By MedImaging International staff writers
Posted on 11 Jul 2013
Image: MRI detecting the uptake of sugar in tumors (Photo courtesy of UCL).
Image: MRI detecting the uptake of sugar in tumors (Photo courtesy of UCL).
A new study suggests that cancerous tumors can be detected by imaging the consumption of sugar with magnetic resonance imaging (MRI).

Researchers at University College London (UCL; United Kingdom) developed a noninvasive technique called the glucose chemical exchange saturation transfer (glucoCEST) for MRI imaging of glucose uptake in vivo in a murine model, based on the exchange of protons between hydroxyl groups and water. The method differs from existing molecular imaging methods since it permits detection of the delivery and uptake of a metabolically active compound in physiological quantities.

The glucoCEST technique has been found to be sensitive to tumor glucose accumulation in colorectal tumor models, and can distinguish tumor types with differing metabolic characteristics and pathophysiologies. The method uses an injection of normal sugar and could offer a cheap, safe alternative to existing methods for detecting tumors, which require the injection of radioactive material. The study was published online ahead of print on July 7, 2013, in Nature Medicine.

“Our research reveals a useful and cost-effective method for imaging cancers using MRI – a standard imaging technology available in many large hospitals,” said senior author Prof. Mark Lythgoe, PhD, director of the UCL Center for Advanced Biomedical Imaging (CABI). “In the future, patients could potentially be scanned in local hospitals, rather than being referred to specialist medical centers.”

“Our cross-disciplinary research could allow vulnerable patient groups such as pregnant women and young children to be scanned more regularly, without the risks associated with a dose of radiation,” added senior author Prof. Xavier Golay, PhD.
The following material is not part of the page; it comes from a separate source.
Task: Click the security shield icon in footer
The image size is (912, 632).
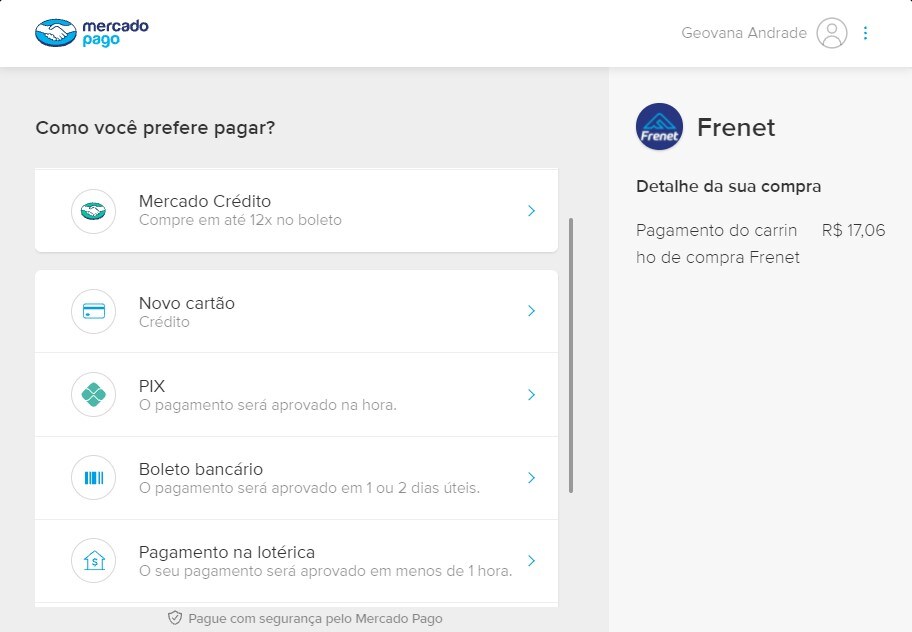Action: 175,618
Most cancer cells predominantly produce energy by a high rate of glycolysis followed by lactic acid fermentation in the cytosol, rather than by comparatively low rate of glycolysis followed by oxidation of pyruvate in mitochondria, as in most normal cells. Tumors, therefore, have a greater reliance on anaerobic glycolysis for energy production than normal tissues, resulting in glycolytic rates up to 200 times higher than those of their normal tissues of origin—a phenomenon that is known as the Warburg effect.